Exercise details » Reproduce precisely the lines between the start of the data below and the line with "Task: Click the 0,00 kg weight value", both included.

[Opening Provided entries section]

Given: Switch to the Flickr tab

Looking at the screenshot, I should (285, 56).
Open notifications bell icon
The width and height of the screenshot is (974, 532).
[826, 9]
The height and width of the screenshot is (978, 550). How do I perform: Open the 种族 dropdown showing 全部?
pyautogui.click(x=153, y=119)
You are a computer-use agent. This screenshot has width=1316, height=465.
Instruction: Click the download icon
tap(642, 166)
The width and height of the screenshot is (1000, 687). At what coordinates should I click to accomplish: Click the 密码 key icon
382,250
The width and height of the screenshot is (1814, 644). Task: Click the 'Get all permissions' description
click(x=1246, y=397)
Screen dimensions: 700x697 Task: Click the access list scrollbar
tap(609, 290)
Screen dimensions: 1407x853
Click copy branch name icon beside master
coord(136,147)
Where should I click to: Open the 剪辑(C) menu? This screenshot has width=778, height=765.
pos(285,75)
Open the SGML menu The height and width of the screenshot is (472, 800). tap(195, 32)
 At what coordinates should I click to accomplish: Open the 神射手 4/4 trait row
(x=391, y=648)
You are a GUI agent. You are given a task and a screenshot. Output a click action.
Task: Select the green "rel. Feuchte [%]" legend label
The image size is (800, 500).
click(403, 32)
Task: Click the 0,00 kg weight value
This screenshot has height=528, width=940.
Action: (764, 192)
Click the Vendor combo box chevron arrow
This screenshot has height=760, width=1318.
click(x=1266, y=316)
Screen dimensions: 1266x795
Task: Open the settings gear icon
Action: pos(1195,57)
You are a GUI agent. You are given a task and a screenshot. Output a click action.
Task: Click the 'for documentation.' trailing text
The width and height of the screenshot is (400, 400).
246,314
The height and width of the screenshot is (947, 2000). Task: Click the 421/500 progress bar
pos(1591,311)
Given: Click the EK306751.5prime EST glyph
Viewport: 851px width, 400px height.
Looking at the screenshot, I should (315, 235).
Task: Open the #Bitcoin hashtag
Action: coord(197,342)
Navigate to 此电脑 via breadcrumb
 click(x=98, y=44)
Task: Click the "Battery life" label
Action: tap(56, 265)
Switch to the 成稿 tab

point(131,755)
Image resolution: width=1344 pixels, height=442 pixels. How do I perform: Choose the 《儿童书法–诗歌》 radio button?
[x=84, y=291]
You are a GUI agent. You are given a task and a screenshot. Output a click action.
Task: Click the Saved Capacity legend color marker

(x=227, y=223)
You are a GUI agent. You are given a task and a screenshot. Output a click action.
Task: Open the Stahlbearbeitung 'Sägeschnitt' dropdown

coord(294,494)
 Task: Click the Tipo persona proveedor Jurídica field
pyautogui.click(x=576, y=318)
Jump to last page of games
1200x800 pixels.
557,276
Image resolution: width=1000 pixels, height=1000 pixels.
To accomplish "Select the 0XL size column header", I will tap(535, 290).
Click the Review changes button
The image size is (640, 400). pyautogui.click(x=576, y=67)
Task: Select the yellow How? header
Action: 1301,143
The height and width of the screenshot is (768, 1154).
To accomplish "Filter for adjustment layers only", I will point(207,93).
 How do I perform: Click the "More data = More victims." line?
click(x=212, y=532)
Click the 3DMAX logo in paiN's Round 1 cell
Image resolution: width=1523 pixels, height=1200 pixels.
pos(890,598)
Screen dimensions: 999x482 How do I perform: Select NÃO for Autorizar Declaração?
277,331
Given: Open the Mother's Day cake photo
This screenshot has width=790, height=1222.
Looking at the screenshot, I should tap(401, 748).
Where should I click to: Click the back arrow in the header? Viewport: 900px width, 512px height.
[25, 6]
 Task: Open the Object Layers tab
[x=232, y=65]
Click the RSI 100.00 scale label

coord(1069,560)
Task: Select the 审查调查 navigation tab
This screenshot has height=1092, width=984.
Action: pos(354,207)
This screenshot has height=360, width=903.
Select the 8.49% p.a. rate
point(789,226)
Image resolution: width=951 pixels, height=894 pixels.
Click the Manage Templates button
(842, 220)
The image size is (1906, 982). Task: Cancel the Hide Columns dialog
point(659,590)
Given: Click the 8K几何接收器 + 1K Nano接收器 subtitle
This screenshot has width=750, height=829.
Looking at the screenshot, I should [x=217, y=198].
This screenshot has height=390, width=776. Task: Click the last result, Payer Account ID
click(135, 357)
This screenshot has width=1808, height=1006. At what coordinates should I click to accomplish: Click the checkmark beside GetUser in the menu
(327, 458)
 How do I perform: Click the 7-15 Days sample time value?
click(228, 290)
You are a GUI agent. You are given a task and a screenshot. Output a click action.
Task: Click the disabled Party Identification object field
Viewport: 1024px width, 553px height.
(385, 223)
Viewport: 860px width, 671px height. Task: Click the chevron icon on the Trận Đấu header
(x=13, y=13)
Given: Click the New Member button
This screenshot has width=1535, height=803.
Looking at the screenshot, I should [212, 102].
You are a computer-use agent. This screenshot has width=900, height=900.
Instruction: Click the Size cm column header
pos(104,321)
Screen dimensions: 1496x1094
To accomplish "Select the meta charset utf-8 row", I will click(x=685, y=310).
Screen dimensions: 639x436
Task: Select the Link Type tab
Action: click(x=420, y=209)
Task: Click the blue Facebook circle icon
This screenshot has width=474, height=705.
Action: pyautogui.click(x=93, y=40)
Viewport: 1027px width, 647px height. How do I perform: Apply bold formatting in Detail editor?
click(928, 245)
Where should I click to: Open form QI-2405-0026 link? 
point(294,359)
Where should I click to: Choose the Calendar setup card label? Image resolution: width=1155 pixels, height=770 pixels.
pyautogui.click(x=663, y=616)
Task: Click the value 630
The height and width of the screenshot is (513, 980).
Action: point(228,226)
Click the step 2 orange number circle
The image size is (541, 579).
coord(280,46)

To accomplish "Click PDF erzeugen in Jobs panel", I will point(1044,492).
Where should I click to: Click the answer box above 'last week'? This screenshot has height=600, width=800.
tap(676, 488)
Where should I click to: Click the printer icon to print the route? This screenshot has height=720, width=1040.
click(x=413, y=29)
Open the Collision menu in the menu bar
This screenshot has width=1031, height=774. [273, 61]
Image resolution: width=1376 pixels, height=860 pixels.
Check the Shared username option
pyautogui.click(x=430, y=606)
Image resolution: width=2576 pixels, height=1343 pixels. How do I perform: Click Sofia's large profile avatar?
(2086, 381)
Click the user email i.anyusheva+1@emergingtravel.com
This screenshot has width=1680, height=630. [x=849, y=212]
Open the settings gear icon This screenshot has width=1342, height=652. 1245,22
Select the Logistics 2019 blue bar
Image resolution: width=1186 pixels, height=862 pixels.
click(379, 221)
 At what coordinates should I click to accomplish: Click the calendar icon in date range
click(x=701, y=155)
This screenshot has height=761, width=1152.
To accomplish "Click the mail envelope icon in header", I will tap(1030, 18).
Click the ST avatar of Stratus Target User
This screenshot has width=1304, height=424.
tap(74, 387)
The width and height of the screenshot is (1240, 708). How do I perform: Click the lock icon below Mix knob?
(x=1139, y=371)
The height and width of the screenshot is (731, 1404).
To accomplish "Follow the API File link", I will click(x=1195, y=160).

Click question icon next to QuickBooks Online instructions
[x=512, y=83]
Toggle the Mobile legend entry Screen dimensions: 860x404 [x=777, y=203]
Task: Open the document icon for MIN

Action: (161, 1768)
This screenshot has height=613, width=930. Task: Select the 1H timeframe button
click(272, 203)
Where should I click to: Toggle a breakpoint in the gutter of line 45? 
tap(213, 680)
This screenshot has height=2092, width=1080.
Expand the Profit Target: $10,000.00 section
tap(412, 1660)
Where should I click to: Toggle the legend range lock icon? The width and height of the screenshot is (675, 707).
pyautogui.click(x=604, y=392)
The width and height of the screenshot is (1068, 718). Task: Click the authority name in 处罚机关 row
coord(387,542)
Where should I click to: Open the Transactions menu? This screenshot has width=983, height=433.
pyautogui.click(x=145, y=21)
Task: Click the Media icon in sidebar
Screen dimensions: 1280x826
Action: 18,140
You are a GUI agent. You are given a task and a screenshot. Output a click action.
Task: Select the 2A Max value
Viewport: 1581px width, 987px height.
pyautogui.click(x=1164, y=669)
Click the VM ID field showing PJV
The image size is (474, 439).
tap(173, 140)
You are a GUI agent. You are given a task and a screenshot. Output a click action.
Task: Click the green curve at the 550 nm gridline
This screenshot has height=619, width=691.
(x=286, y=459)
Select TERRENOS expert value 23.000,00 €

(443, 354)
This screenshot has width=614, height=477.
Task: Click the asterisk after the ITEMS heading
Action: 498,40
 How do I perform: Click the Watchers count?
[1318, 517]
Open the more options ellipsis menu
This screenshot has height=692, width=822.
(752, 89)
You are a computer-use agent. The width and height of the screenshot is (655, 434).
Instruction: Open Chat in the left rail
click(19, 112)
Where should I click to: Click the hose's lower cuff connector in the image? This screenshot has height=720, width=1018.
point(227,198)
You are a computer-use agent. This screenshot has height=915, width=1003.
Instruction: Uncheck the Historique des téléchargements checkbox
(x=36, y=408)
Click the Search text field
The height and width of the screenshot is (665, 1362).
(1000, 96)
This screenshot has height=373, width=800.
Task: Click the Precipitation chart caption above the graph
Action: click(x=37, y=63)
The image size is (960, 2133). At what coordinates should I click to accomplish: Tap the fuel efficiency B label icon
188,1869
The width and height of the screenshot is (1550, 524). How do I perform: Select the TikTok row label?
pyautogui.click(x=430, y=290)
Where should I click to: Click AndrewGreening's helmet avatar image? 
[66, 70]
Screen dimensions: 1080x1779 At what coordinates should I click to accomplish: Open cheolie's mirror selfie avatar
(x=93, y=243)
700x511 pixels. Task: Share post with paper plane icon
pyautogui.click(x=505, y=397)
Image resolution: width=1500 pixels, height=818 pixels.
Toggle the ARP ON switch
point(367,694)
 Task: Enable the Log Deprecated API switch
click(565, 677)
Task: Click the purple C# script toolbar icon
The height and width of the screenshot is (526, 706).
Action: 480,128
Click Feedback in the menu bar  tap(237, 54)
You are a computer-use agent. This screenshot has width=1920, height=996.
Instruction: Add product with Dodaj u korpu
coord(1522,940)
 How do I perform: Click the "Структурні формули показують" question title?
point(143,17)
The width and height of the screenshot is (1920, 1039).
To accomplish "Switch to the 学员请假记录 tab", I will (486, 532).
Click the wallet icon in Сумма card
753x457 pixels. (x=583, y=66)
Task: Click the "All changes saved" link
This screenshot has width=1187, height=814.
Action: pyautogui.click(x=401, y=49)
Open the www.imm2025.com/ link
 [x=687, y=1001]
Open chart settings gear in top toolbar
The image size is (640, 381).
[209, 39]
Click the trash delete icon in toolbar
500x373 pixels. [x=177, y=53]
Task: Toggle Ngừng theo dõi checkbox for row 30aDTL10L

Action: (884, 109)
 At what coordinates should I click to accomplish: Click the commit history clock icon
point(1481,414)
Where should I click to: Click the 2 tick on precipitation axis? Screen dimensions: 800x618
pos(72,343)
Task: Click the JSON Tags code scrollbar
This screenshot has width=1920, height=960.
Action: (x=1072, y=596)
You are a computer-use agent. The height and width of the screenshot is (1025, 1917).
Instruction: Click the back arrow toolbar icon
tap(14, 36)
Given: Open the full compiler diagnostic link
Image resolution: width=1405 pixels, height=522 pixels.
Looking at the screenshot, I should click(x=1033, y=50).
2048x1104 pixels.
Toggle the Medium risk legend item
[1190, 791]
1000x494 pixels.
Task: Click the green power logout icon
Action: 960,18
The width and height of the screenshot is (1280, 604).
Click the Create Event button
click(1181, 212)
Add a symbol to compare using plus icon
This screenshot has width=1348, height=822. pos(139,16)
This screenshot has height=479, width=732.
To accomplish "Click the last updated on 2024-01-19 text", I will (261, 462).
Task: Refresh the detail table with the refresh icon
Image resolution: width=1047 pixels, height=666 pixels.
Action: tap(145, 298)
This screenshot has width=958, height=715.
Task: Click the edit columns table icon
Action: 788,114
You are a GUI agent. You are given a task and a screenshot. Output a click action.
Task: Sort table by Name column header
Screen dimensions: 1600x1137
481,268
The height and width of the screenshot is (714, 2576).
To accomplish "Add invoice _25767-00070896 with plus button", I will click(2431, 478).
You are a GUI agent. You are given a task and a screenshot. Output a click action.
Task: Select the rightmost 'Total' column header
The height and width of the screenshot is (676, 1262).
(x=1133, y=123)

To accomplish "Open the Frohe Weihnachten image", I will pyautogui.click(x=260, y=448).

[Closing Provided entries section]

Answer box »
Given: Switch to the Flickr tab

Looking at the screenshot, I should (285, 56).
Open notifications bell icon
The width and height of the screenshot is (974, 532).
[826, 9]
The height and width of the screenshot is (978, 550). How do I perform: Open the 种族 dropdown showing 全部?
pyautogui.click(x=153, y=119)
You are a computer-use agent. This screenshot has width=1316, height=465.
Instruction: Click the download icon
tap(642, 166)
The width and height of the screenshot is (1000, 687). At what coordinates should I click to accomplish: Click the 密码 key icon
382,250
The width and height of the screenshot is (1814, 644). Task: Click the 'Get all permissions' description
click(x=1246, y=397)
Screen dimensions: 700x697 Task: Click the access list scrollbar
tap(609, 290)
Screen dimensions: 1407x853
Click copy branch name icon beside master
coord(136,147)
Where should I click to: Open the 剪辑(C) menu? This screenshot has width=778, height=765.
pos(285,75)
Open the SGML menu The height and width of the screenshot is (472, 800). tap(195, 32)
 At what coordinates should I click to accomplish: Open the 神射手 4/4 trait row
(x=391, y=648)
You are a GUI agent. You are given a task and a screenshot. Output a click action.
Task: Select the green "rel. Feuchte [%]" legend label
The image size is (800, 500).
click(403, 32)
Task: Click the 0,00 kg weight value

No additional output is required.